* **WHAT IS REQUIRED**
Set down the data that follows again, exactly as written.

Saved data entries
-=-=-=-=-
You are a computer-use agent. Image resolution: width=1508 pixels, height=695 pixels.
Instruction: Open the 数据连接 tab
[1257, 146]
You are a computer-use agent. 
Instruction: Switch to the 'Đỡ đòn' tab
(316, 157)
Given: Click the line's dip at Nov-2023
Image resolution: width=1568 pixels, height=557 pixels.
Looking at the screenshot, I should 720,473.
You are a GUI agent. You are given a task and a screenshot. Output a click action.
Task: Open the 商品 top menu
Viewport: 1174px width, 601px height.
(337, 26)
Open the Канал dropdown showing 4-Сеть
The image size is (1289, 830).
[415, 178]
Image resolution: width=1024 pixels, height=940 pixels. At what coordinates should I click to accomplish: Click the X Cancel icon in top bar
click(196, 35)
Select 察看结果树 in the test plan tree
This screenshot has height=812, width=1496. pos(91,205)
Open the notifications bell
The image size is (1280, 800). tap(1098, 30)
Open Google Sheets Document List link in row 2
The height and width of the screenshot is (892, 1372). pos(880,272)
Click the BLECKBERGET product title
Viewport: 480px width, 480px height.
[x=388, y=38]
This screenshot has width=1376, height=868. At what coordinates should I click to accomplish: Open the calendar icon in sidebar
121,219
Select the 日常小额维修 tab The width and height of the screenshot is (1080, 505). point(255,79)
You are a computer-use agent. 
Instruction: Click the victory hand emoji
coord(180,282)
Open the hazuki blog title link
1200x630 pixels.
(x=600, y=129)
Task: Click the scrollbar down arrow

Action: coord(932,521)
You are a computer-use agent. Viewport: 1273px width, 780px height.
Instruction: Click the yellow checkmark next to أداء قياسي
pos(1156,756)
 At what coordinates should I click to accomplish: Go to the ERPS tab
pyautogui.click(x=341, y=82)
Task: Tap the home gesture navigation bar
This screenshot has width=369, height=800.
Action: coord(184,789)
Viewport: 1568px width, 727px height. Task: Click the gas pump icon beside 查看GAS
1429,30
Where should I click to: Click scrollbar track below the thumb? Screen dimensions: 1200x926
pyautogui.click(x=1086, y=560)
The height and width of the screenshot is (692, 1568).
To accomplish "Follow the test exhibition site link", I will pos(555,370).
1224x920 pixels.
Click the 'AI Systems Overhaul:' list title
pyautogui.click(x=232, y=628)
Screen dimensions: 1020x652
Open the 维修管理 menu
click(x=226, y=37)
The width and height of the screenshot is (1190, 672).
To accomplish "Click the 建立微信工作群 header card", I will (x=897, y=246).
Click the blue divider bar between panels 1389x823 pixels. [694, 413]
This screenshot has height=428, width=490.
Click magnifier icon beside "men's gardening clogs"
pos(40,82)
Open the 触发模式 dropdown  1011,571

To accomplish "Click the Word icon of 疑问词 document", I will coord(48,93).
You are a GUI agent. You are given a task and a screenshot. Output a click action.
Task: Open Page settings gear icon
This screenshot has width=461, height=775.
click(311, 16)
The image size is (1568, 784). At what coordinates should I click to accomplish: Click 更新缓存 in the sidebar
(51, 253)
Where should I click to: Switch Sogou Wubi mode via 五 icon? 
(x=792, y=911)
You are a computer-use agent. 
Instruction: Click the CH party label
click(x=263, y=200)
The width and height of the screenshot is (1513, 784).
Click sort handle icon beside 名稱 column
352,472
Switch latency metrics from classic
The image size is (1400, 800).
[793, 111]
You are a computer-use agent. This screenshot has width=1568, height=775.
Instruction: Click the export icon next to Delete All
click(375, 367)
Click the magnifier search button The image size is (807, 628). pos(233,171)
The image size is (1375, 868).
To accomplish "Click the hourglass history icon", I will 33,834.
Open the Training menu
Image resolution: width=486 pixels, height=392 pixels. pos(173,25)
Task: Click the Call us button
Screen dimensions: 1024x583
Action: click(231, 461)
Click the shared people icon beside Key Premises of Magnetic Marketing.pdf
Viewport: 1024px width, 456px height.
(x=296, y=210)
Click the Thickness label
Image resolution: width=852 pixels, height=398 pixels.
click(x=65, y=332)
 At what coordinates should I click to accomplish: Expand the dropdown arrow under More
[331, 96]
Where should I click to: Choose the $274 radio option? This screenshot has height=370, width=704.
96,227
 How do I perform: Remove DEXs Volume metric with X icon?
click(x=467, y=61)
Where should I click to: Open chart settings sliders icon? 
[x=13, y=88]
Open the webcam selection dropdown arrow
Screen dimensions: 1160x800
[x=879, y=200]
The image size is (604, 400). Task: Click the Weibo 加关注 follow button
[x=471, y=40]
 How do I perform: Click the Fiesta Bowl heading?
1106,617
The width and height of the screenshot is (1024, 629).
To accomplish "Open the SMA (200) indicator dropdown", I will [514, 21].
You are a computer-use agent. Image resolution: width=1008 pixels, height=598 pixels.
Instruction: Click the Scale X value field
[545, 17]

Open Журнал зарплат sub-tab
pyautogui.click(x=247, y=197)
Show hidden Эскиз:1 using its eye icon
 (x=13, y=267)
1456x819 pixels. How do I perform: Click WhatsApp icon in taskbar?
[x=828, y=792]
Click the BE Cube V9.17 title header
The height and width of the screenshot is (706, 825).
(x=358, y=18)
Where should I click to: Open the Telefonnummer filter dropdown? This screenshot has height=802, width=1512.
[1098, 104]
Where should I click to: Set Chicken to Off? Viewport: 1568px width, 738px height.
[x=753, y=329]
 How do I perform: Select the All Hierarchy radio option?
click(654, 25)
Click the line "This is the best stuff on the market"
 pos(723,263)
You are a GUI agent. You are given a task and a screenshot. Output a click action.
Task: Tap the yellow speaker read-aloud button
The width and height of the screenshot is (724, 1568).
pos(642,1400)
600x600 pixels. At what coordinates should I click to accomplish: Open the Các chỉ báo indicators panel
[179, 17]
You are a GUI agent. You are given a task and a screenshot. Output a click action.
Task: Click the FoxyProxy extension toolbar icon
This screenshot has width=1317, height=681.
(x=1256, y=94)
-=-=-=-=-
* **EXERCISE ANSWER**
You are a computer-use agent. Image resolution: width=1508 pixels, height=695 pixels.
Instruction: Open the 数据连接 tab
[1257, 146]
You are a computer-use agent. 
Instruction: Switch to the 'Đỡ đòn' tab
(316, 157)
Given: Click the line's dip at Nov-2023
Image resolution: width=1568 pixels, height=557 pixels.
Looking at the screenshot, I should 720,473.
You are a GUI agent. You are given a task and a screenshot. Output a click action.
Task: Open the 商品 top menu
Viewport: 1174px width, 601px height.
(337, 26)
Open the Канал dropdown showing 4-Сеть
The image size is (1289, 830).
[415, 178]
Image resolution: width=1024 pixels, height=940 pixels. At what coordinates should I click to accomplish: Click the X Cancel icon in top bar
click(196, 35)
Select 察看结果树 in the test plan tree
This screenshot has height=812, width=1496. pos(91,205)
Open the notifications bell
The image size is (1280, 800). tap(1098, 30)
Open Google Sheets Document List link in row 2
The height and width of the screenshot is (892, 1372). pos(880,272)
Click the BLECKBERGET product title
Viewport: 480px width, 480px height.
[x=388, y=38]
This screenshot has width=1376, height=868. At what coordinates should I click to accomplish: Open the calendar icon in sidebar
121,219
Select the 日常小额维修 tab The width and height of the screenshot is (1080, 505). point(255,79)
You are a computer-use agent. 
Instruction: Click the victory hand emoji
coord(180,282)
Open the hazuki blog title link
1200x630 pixels.
(x=600, y=129)
Task: Click the scrollbar down arrow

Action: coord(932,521)
You are a computer-use agent. Viewport: 1273px width, 780px height.
Instruction: Click the yellow checkmark next to أداء قياسي
pos(1156,756)
 At what coordinates should I click to accomplish: Go to the ERPS tab
pyautogui.click(x=341, y=82)
Task: Tap the home gesture navigation bar
This screenshot has width=369, height=800.
Action: coord(184,789)
Viewport: 1568px width, 727px height. Task: Click the gas pump icon beside 查看GAS
1429,30
Where should I click to: Click scrollbar track below the thumb? Screen dimensions: 1200x926
pyautogui.click(x=1086, y=560)
The height and width of the screenshot is (692, 1568).
To accomplish "Follow the test exhibition site link", I will pos(555,370).
1224x920 pixels.
Click the 'AI Systems Overhaul:' list title
pyautogui.click(x=232, y=628)
Screen dimensions: 1020x652
Open the 维修管理 menu
click(x=226, y=37)
The width and height of the screenshot is (1190, 672).
To accomplish "Click the 建立微信工作群 header card", I will (x=897, y=246).
Click the blue divider bar between panels 1389x823 pixels. [694, 413]
This screenshot has height=428, width=490.
Click magnifier icon beside "men's gardening clogs"
pos(40,82)
Open the 触发模式 dropdown  1011,571

To accomplish "Click the Word icon of 疑问词 document", I will coord(48,93).
You are a GUI agent. You are given a task and a screenshot. Output a click action.
Task: Open Page settings gear icon
This screenshot has width=461, height=775.
click(311, 16)
The image size is (1568, 784). At what coordinates should I click to accomplish: Click 更新缓存 in the sidebar
(51, 253)
Where should I click to: Switch Sogou Wubi mode via 五 icon? 
(x=792, y=911)
You are a computer-use agent. 
Instruction: Click the CH party label
click(x=263, y=200)
The width and height of the screenshot is (1513, 784).
Click sort handle icon beside 名稱 column
352,472
Switch latency metrics from classic
The image size is (1400, 800).
[793, 111]
You are a computer-use agent. This screenshot has width=1568, height=775.
Instruction: Click the export icon next to Delete All
click(375, 367)
Click the magnifier search button The image size is (807, 628). pos(233,171)
The image size is (1375, 868).
To accomplish "Click the hourglass history icon", I will 33,834.
Open the Training menu
Image resolution: width=486 pixels, height=392 pixels. pos(173,25)
Task: Click the Call us button
Screen dimensions: 1024x583
Action: click(231, 461)
Click the shared people icon beside Key Premises of Magnetic Marketing.pdf
Viewport: 1024px width, 456px height.
(x=296, y=210)
Click the Thickness label
Image resolution: width=852 pixels, height=398 pixels.
click(x=65, y=332)
 At what coordinates should I click to accomplish: Expand the dropdown arrow under More
[331, 96]
Where should I click to: Choose the $274 radio option? This screenshot has height=370, width=704.
96,227
 How do I perform: Remove DEXs Volume metric with X icon?
click(x=467, y=61)
Where should I click to: Open chart settings sliders icon? 
[x=13, y=88]
Open the webcam selection dropdown arrow
Screen dimensions: 1160x800
[x=879, y=200]
The image size is (604, 400). Task: Click the Weibo 加关注 follow button
[x=471, y=40]
 How do I perform: Click the Fiesta Bowl heading?
1106,617
The width and height of the screenshot is (1024, 629).
To accomplish "Open the SMA (200) indicator dropdown", I will [514, 21].
You are a computer-use agent. Image resolution: width=1008 pixels, height=598 pixels.
Instruction: Click the Scale X value field
[545, 17]

Open Журнал зарплат sub-tab
pyautogui.click(x=247, y=197)
Show hidden Эскиз:1 using its eye icon
 (x=13, y=267)
1456x819 pixels. How do I perform: Click WhatsApp icon in taskbar?
[x=828, y=792]
Click the BE Cube V9.17 title header
The height and width of the screenshot is (706, 825).
(x=358, y=18)
Where should I click to: Open the Telefonnummer filter dropdown? This screenshot has height=802, width=1512.
[1098, 104]
Where should I click to: Set Chicken to Off? Viewport: 1568px width, 738px height.
[x=753, y=329]
 How do I perform: Select the All Hierarchy radio option?
click(654, 25)
Click the line "This is the best stuff on the market"
 pos(723,263)
You are a GUI agent. You are given a task and a screenshot. Output a click action.
Task: Tap the yellow speaker read-aloud button
The width and height of the screenshot is (724, 1568).
pos(642,1400)
600x600 pixels. At what coordinates should I click to accomplish: Open the Các chỉ báo indicators panel
[179, 17]
You are a GUI agent. You are given a task and a screenshot. Output a click action.
Task: Click the FoxyProxy extension toolbar icon
This screenshot has width=1317, height=681.
(x=1256, y=94)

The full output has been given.